Post # 1
After all this time it just makes me kind of sad. Lame :/ I was kind of bored and went to trawl pinterest for stuff just before and it kind of hurts my heart. I can’t say ‘I dont care anymore’ about wedding things, because that’s not true, it just isn’t fun anymore because it feels like it won’t ever happen.
Post # 3
I prob shouldnt reply as I am no longer waiting but I did wait a while (over 14 years). But by then I was kind of over it, I mean I am excited now but prob would have been way more excited if Fiance had propsed in my 20s. Also would have been nice if he did it when I was in the best shape of my life then, now I have some weight to lose…
How long have you been waiting? I hope he hurry’s up for your sake.
Post # 4
7 years at the end of this month. Anniversaries should be happy but bleeeehhh, you know? :/ I’m told we will get married one day and not to worry about it, but wtf dude if you KNOW that then why don’t you just ask me, you know? It sucks because I just end up feeling resentful over it. If I could make myself not care about it I would love to, because if it wasn’t for this one stupid thing, things would be great. But it’s important to me. Hrmm :/
Post # 5
@Moto: First of all, sending a virtual hug your way. I’m sorry that you’re feeling like this and you shouldn’t have to. Have you tried talking to him about this lately and letting him know how you’re feeling?
Post # 6
@Moto: yeah sometimes I feel like its a bit of a power trip? or something. My Fiance said it was cause we didnt have the money but I would have been happy with a simple ring and simple wedding. I still give him a bit of stick now and then about it…Does your Fiance have people in his family who are happily married? I think my Fiance was raised to think marrage wasnt impt etc. That prob influenced him more than he cares to think.
Post # 7
I understand how you feel. 10 years this year. I stopped nagging SO and stopped looking at wedding stuff for the most part. I do still come here because I enjoy the boards.
He knows how I feel and I thought at the beginning of the year we were finally on the same page, but still no proposal. I’m still hopeful it will happen this year but at this rate, I don’t know. I’ve been feeling especially down about the whole situation lately.
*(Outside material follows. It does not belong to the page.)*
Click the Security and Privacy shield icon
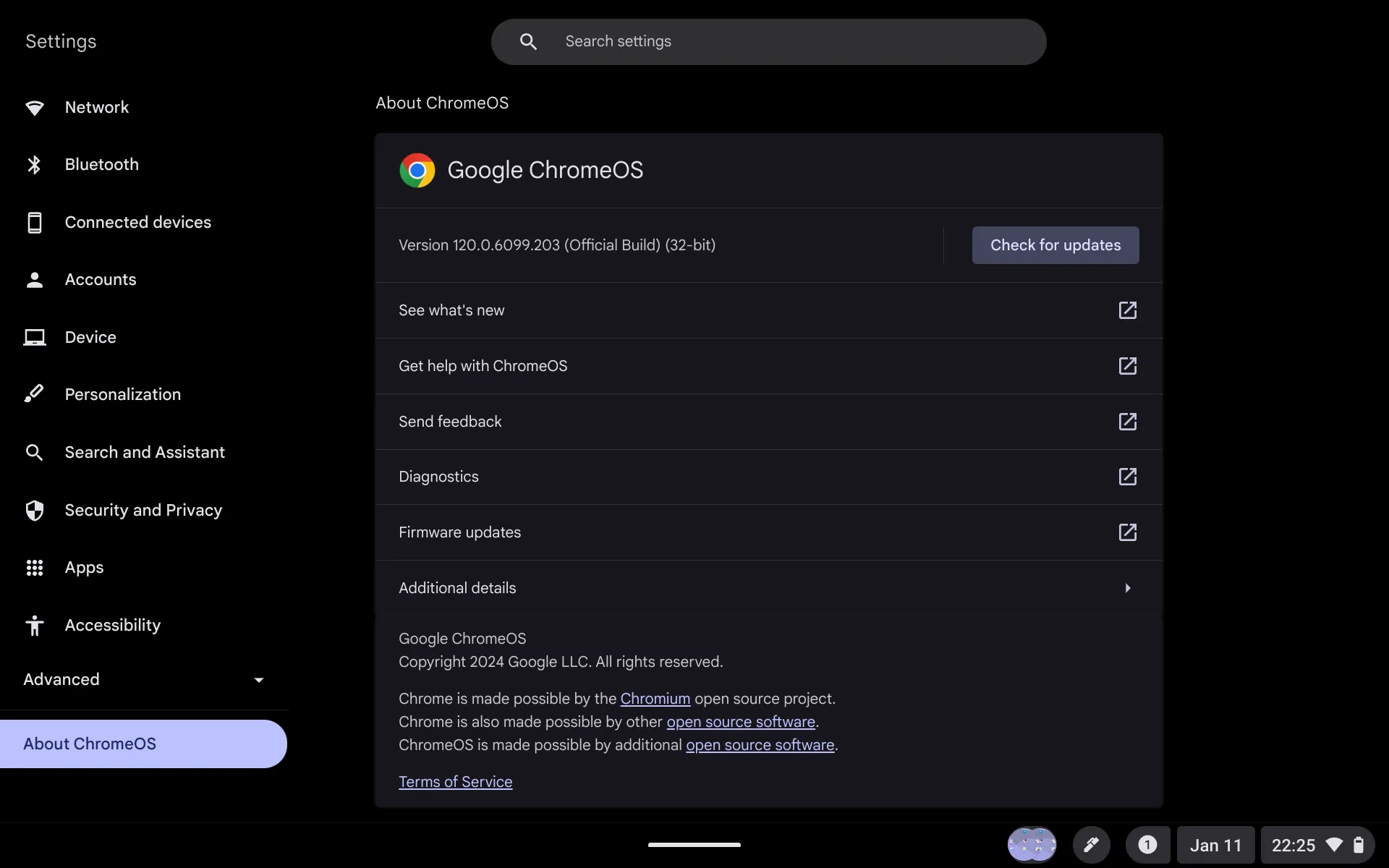The image size is (1389, 868). [34, 511]
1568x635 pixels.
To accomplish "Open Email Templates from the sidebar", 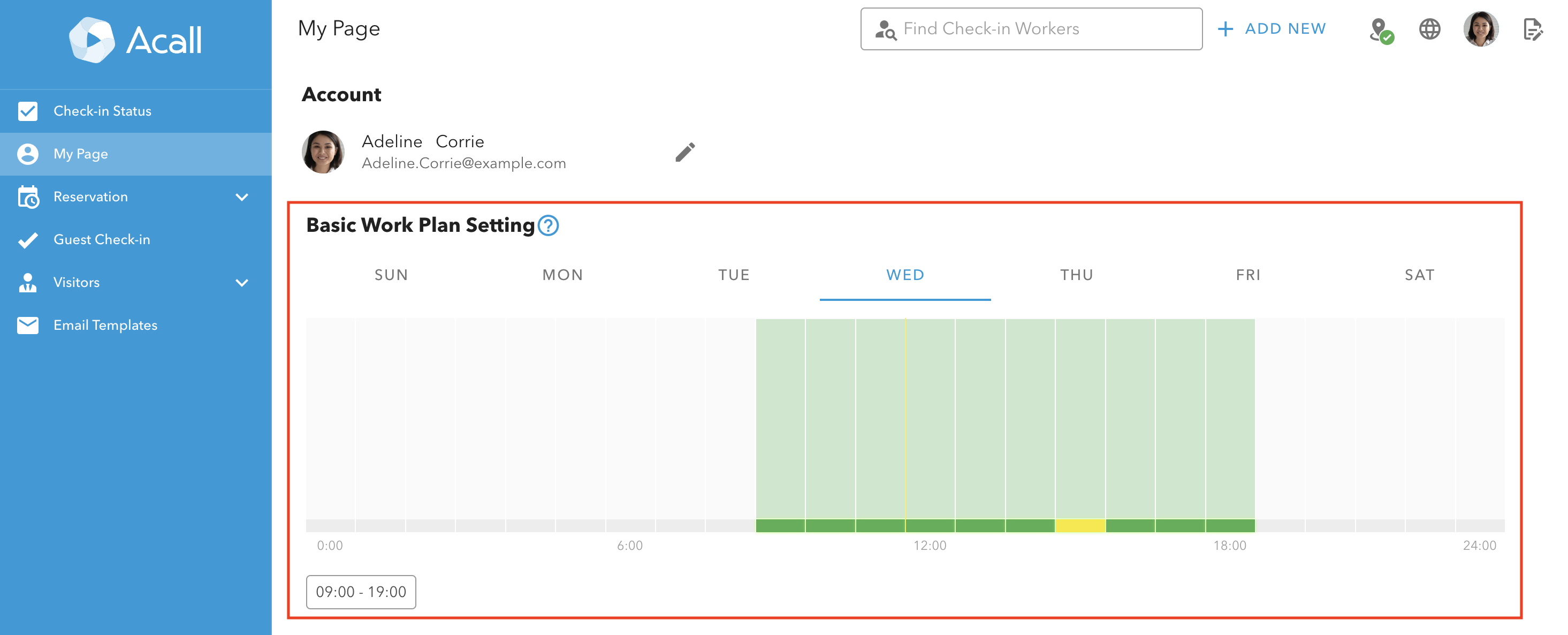I will coord(105,325).
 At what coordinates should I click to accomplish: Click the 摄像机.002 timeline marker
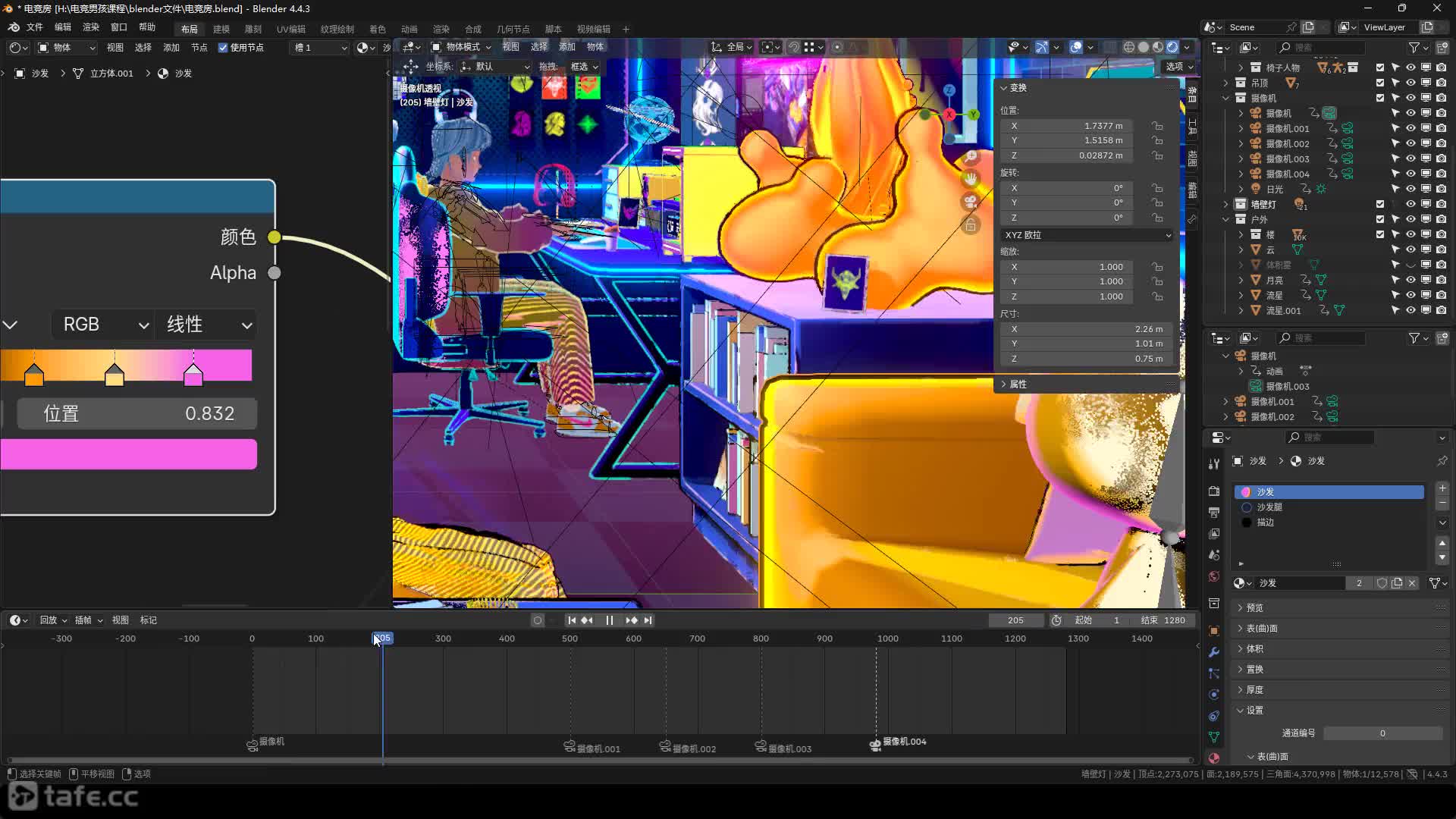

How long are you willing to wait? I know I’ve been asking myself that recently :/
Post # 8
Ugh I feel you! Hugs!!
I stopped looking the other day because it was making me crazy, and I’m tired of going out some where and being like maybe its going to happen. And then it doesnt.
I hope he asks soon for you!!
Post # 9
I am feeling the same way these days. I need to stop thinking about it. But i hope it will happen for you soon.
Post # 10
@Moto: I know EXACTLY how you feel, I want to get excited but can’t anymore, I’ve waited for too long and the excitment has died….how sad is that, if he asked me tomorrow, I’d be, ok, sure…
Post # 11
I think I’m feeling the same way. Just not really into it right now. I sent him some ring suggestions like a week ago and then kinda just threw up the white flag until further notice. blah. And I’m trying to muster up excitement for a trip we’re taking to Hawaii right now….but even that isn’t doing the trick because both my mom AND his mom have decided that if it doesn’t happen there, he’s nuts. So yeah. Hooray. LOL don’t get me wrong, I want to go, but it’s like the entire world knows that it’s our anniversary and is pretty much certain (how do THEY know, but I don’t?) that it’s going to happen there. But I’m over the whole thing for now and am trying not to think about it anymore.
Post # 12
Sometimes it’s easy to get burnt out on wedding “stuff”, especially when you can’t take any of your inspirations and make them reality.
With my ex, looking at wedding magazines was an easy way to fantasize what might be, especially since I thought we were really going to get engaged soon. When I realized that he was never going to ask me to marry him, it really crushed a lot of my plans to have the “perfect” wedding. Now that I’m with my current SO, who talks a lot about getting married, it’s hard to drum up the excitement. I’d still like to have a nice wedding, but it’s about gotten to the point where I feel like I’ve seen “everything” and I just want things to be simple and easy.
Maybe do some things for you, like organizing your space and tackling some personal projects you might have (I have so many sewing projects I’d like to do that it’s hard to know where to start). That might tide you over in the mean time.
Post # 13
@Tiger29: I’ve been dating my SO for five years, and I’m starting to ask myself the same question…. How long am I willing to wait? I love him so much. And our relationship is wonderful…. but this waiting is getting harder and harder. HOw do you know when to walk away????? I’m amazed you have waited for ten years! What has kept you going?
PS: I have a wedding board on pinterest called “Happily Never After”, because I have been feeling like my SO is NEVER going to propose!!!!